Article:
Chapter Four Ancient Athens
     
    The War between Atlantis and Athens twelve thousand years ago recorded by Solon and retold by Plato poses implications so profound that scholars completely deny its reality since acceptance must surely revolutionise our whole conception of European culture. Solon, universally honoured as one of the greatest sages in Antiquity, influences our laws even today; Plato with his lofty philosophy has enlightened thinkers until our Space Age. These two great Minds symbolising the genius of Greece are justly extolled for their wisdom, idealism and intellect, which down the centuries inspire the civilisation of the West, yet by some fantastic aberration in human thought, their most fundamental contribution, Atlantis, is rejected.
     
    In his 'Timaeus' Plato quotes the Egyptian Priests at Sais , who told Solon that in about 10,000 BC Kings of Atlantis with great and marvellous powers ruled Libya and Europe as far as Italy then launched immense onslaught on the lands of the Mediterranean , attacking Egypt and Greece .
     
    'And then it was, Solon, that the manhood of your State showed itself Conspicuous for valour and might in the sight of all the world. For it stood pre-eminent above all in gallantry and all warlike arts, and acting partly as leader of the Greeks and partly standing alone by itself, when deserted by all others, after encountering the deadliest perils, it defeated the invaders and reared a trophy, whereby it saved from slavery such as were not as yet enslaved and all the rest of us who dwell within the bounds of Heracles it ungrudgingly set free.’
     
    Such Churchillian oratory recalls those proud and perilous days in 1940 when the victorious Axis Powers overran these same lands and Britain, abandoned by her Allies, faced the might of Germany alone to save the world.

[Records for finding displayed items]
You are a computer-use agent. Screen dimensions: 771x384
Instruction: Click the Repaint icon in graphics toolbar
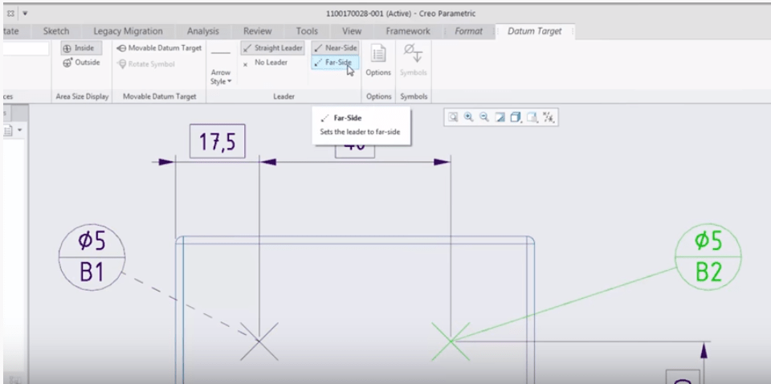click(500, 117)
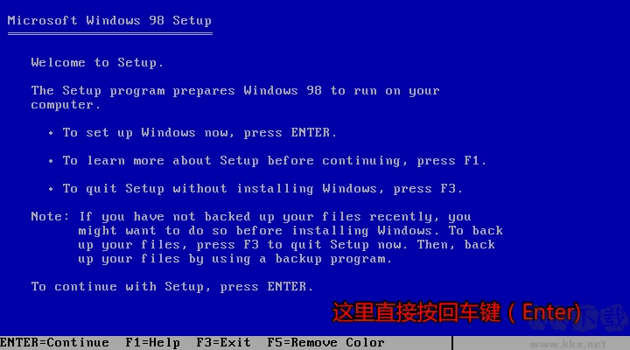Viewport: 630px width, 350px height.
Task: Click the red Chinese Enter instruction overlay
Action: tap(457, 312)
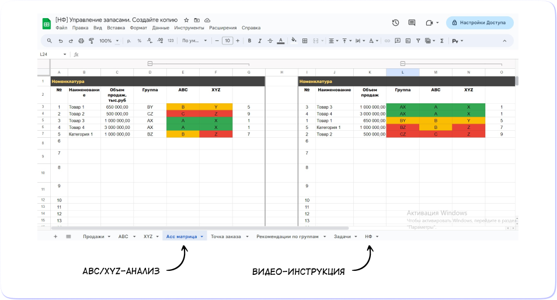Click the borders grid icon
The height and width of the screenshot is (300, 557).
[305, 41]
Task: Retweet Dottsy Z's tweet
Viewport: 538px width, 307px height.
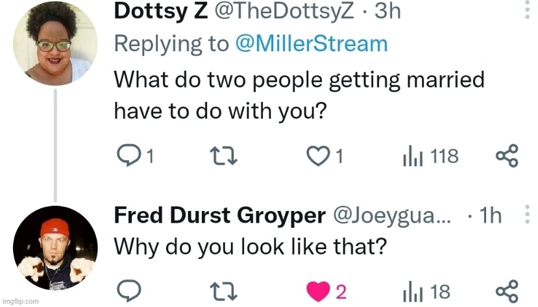Action: (x=223, y=156)
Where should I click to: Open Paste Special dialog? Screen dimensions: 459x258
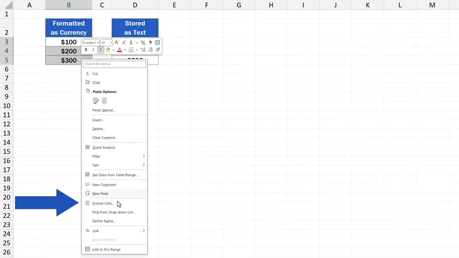(103, 110)
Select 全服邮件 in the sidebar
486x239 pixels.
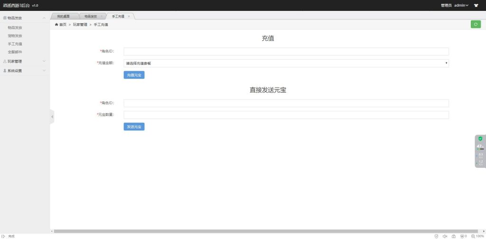[15, 52]
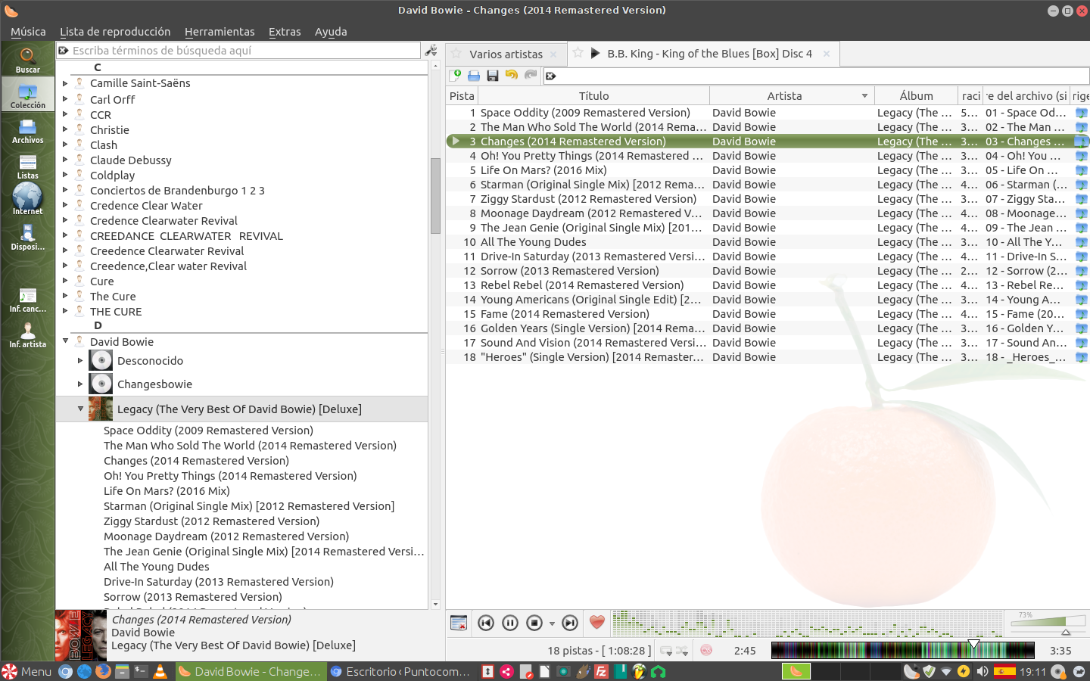Click the save playlist floppy icon

tap(493, 76)
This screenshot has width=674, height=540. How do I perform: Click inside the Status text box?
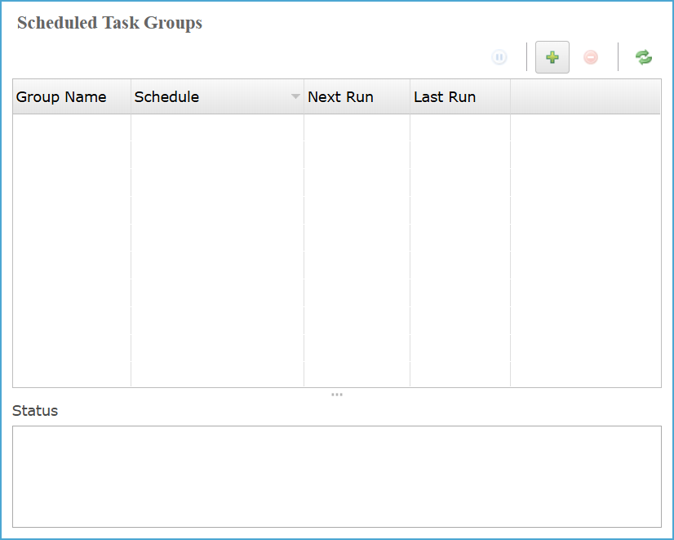pos(336,476)
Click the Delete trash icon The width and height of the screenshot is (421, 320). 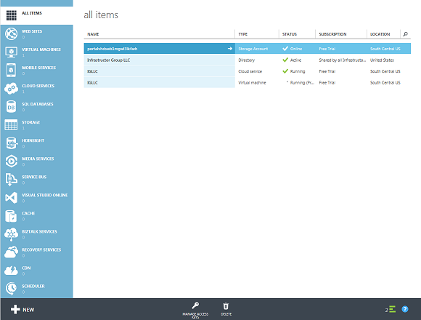[226, 306]
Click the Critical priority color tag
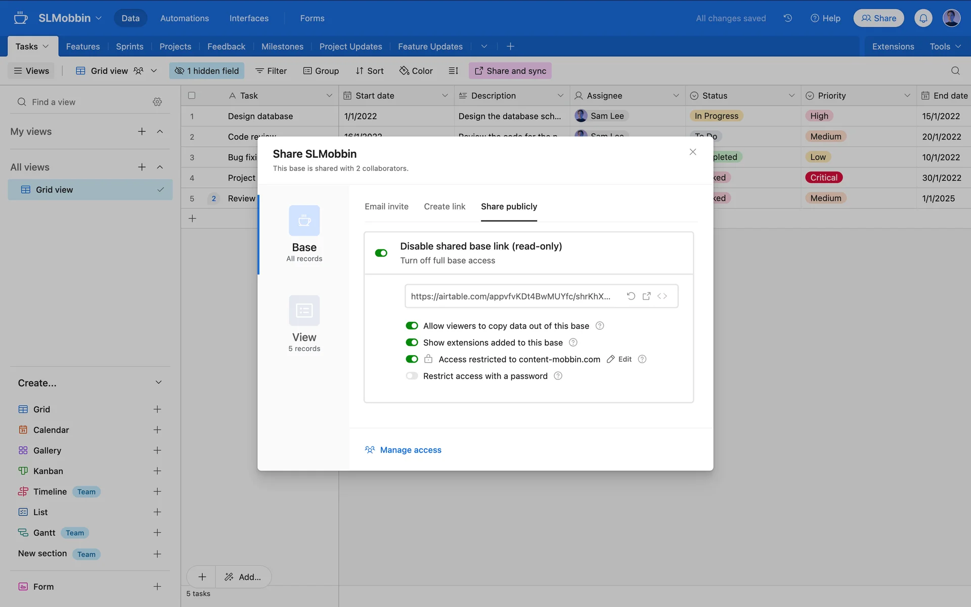This screenshot has width=971, height=607. click(823, 178)
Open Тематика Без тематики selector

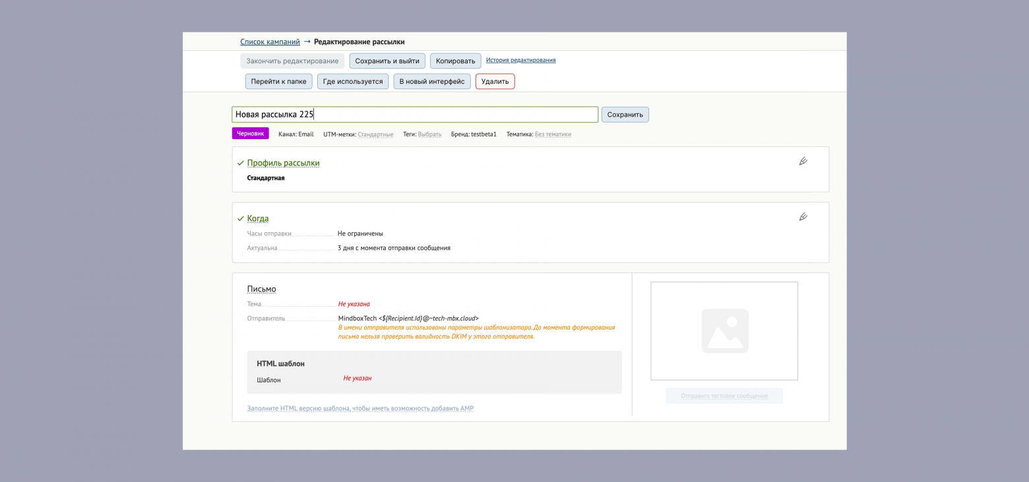[x=553, y=135]
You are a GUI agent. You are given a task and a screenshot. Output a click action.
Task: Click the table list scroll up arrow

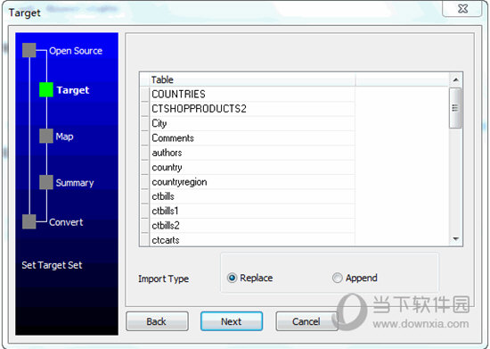[455, 79]
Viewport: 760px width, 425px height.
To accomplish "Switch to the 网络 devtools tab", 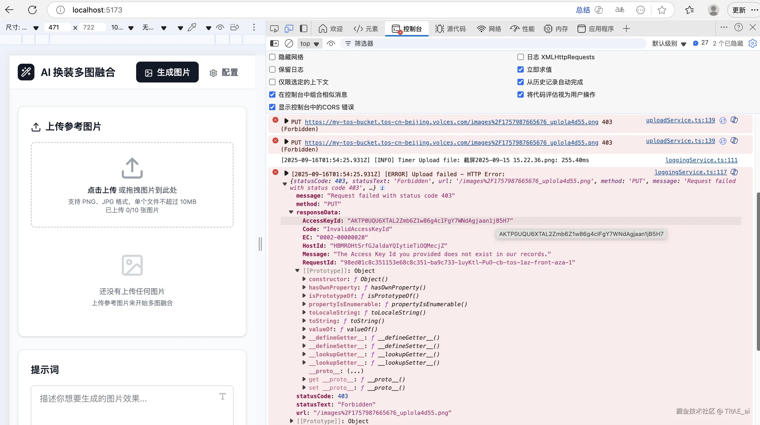I will click(x=489, y=29).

Things to do:
**1)** According to the chapter excerpt, where were the Egyptian Priests who spoke to Solon?
**2)** Decide whether each statement agrees with the chapter excerpt, answering yes or no and quoting the words of the excerpt that decide it: (a) Plato quotes the Egyptian Priests in his 'Timaeus'. (b) The Kings of Atlantis ruled Europe as far as Spain. (c) Scholars generally accept that the war between Atlantis and Athens was real.
**3)** List every quality for which, according to the chapter excerpt, Solon and Plato are justly extolled.

In response:
**1)** At Sais.

**2)**
(a) Yes: "In his 'Timaeus' Plato quotes the Egyptian Priests at Sais"
(b) No: "ruled Libya and Europe as far as Italy"
(c) No: "scholars completely deny its reality"

**3)** wisdom, idealism, intellect